I believe if you can love a place through its barren days, it can only mean that you truly love it. I suspect the same would apply of all things- people, tasks, objects,- if even on the days when they have seemingly nothing to offer, you still find their light sublime, then it can only mean that you truly love them.
I used to think New Jersey was something horrid that ought to be done away with altogether. But I suspect this was just a consequence of the viewpoint I adopted in my very early years, on the nature of existence. The conclusion was that everything which related to existence was painful; but most painful of all were the seasons- mostly all too cold, and the summer, all too emolliating. I recall being a child and wishing my life could be such that I didn’t ever need to move my physical body from the physical location of the inside of my house. The world outside was full of unknowns and ordeals. Thought of coats, umbrellas, sunscreens, hats all gave me anxiety. I wished to live in a vacuum, temperature controlled, sealed off from the outside. Better yet, have perfectly balanced meals delivered to me, or, condensed into pills, and swallowed. Machines would move my limbs for me, and I’d have exercised. My dream was to live in such a way that all that dealt with the physical aspect of living was dealt with- all so that I can move onto the task that I decided was the most important of all: thinking. As a child growing up, thinking was all I seemed to be good at. And it might have been true. I was terribly weak, easily winded, couldn’t keep up with my peers if my life depended on it. I hated my body- rather, hated being in a body. I couldn’t understand why one was necessary. I couldn’t stand to think too long about being in one, let alone then think about being in a house, which was fine until the roof started leaking, or ants marched in to take over the kitchen cabinets, let alone being in New Jersey, which somehow seemed to be responsible for all this misery- the ultimate name for the snow-globe I was condemned to. I was trapped in my body. I was trapped in New Jersey.

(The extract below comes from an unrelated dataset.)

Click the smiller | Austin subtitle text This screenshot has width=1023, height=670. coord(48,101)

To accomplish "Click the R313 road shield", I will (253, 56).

But strange things happen to us in the interim of large passages of time. Thoughts and habits that don’t hold up over time break down, and light begins to seep in. To this day, I swear the sunlight, flowers, trees, bugs, rain, are all in the business of casting spells. Seemingly out of nowhere, really, in over the course of one sleepless night, I became enchanted with the idea of tending to a garden. -And though we can name many good reasons as to why this would be so: gardens are beautiful, they’re good for the environment, we get good exercise in tending to them- all sorts of nice, logical reasons we can name as to why gardening is a perfectly innocent, ultimately altruistic interest, the truth is, I know the real reason we are drawn to them has nothing at all to do with the benefit of others. Beneath all the wonderful things to be had of them, a garden is of an entirely selfish thing : they choose people to do their bidding, to serve them and their agendas, and I am but just another soul, among the many, who has been chosen to be their mistress. Their power over us is their spell, and we tend to them for their selfish desires to be beautiful and multiply. And I am ok with that. My blood feeds the flowers, my bones the roots, my flesh the leaves,- and I know this because of my enchantment with New Jersey on the days it is most barren. Even on the days when it has nothing to offer, not even blankets of beautifully reflective snow- just damp, hard clay, brittle twigs, and harsh winds- when the light streams in through the barren branches, I find, once again, all to be forgiven.